- **Instructions to follow**:
When the line containing "Task: Click the help icon next to 权限类型" appears in the entries below, begin printing there and stop after the line containing "Viewport: 1713px width, 855px height."; print each of those lines exactly and no other line.
*** Records provided Section Begins ***
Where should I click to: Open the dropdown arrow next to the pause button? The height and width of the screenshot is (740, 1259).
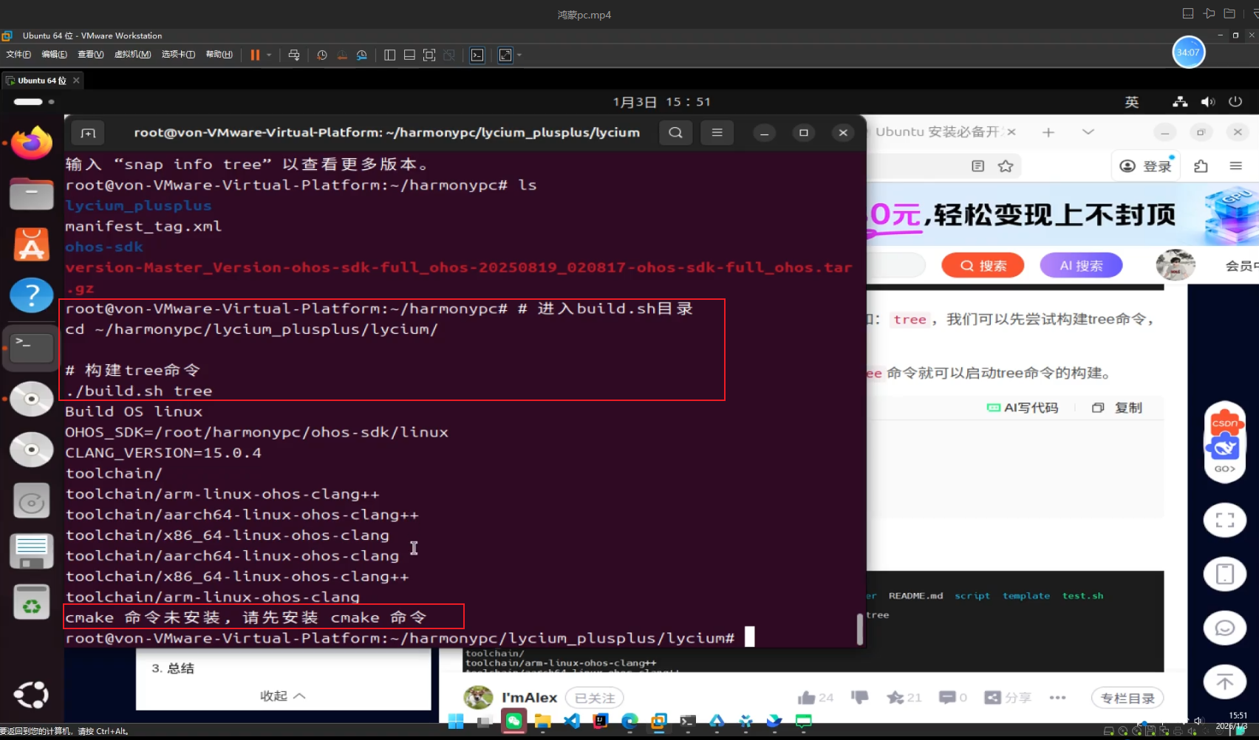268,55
*** Records provided Section Ends ***
*** Records provided Section Begins ***
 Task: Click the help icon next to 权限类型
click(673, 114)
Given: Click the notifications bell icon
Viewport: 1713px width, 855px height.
*** Records provided Section Ends ***
*** Records provided Section Begins ***
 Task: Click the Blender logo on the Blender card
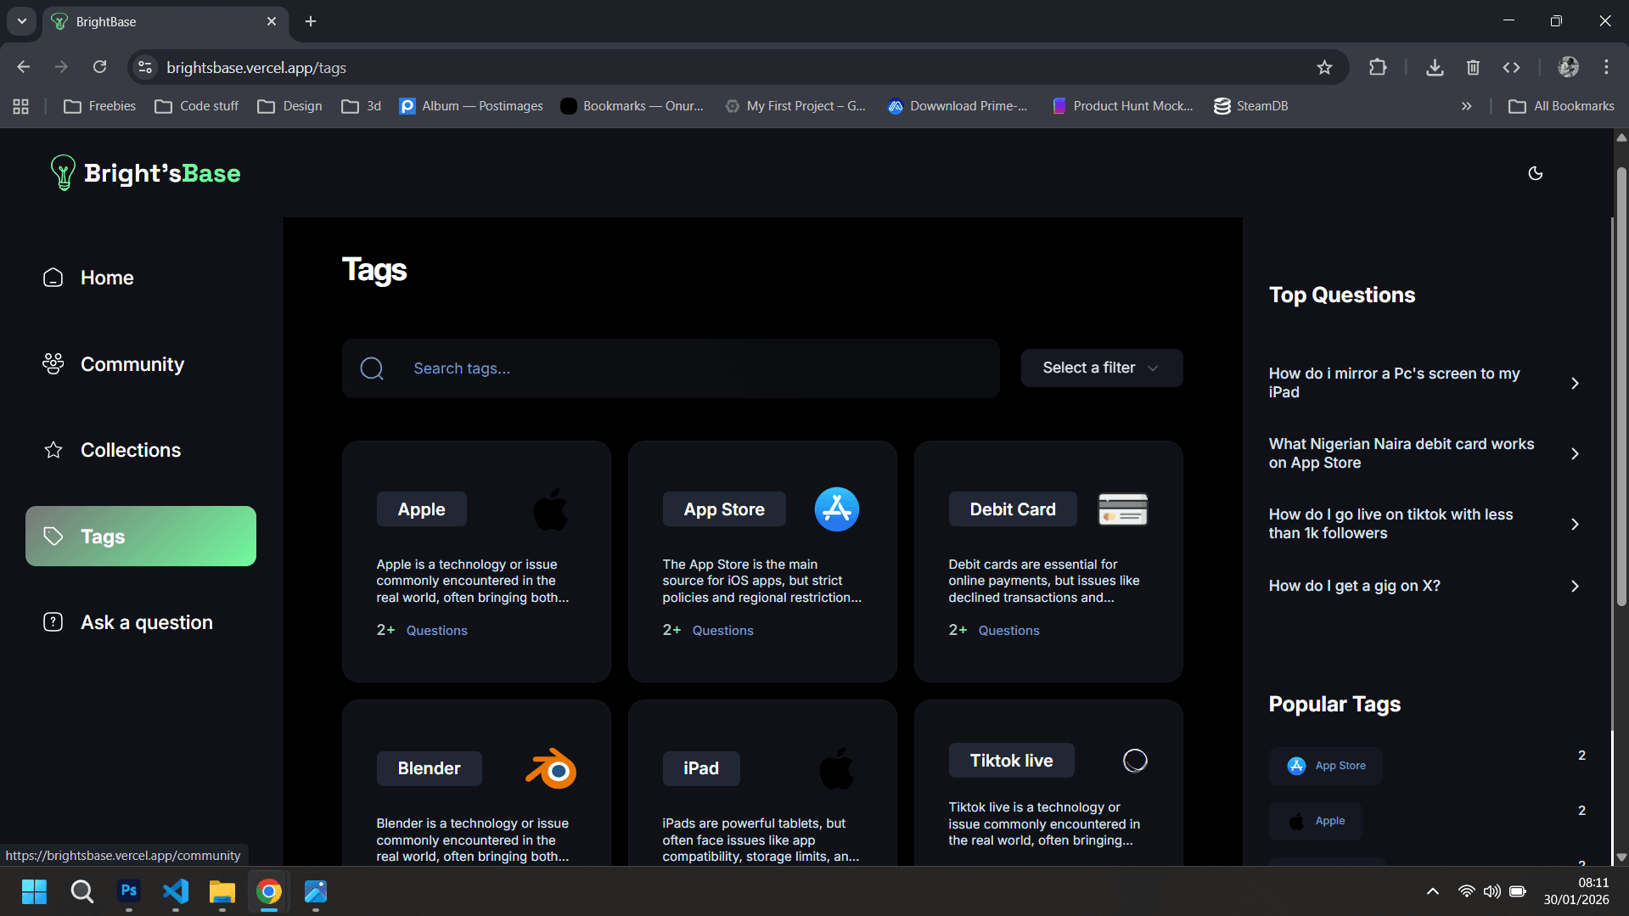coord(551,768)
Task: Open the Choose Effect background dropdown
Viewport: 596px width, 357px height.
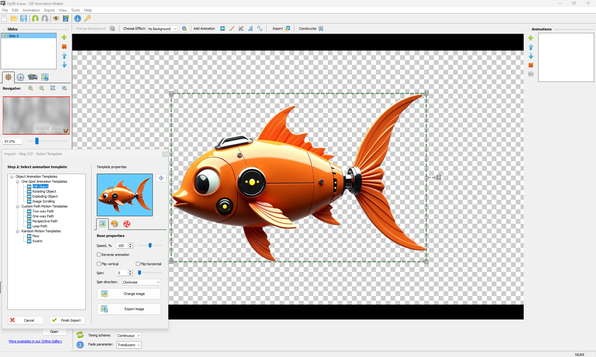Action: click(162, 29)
*** Records provided Section Ends ***
- **Task result**:
 Task: Click the help icon next to 权限类型
click(673, 114)
Given: Click the notifications bell icon
Viewport: 1713px width, 855px height.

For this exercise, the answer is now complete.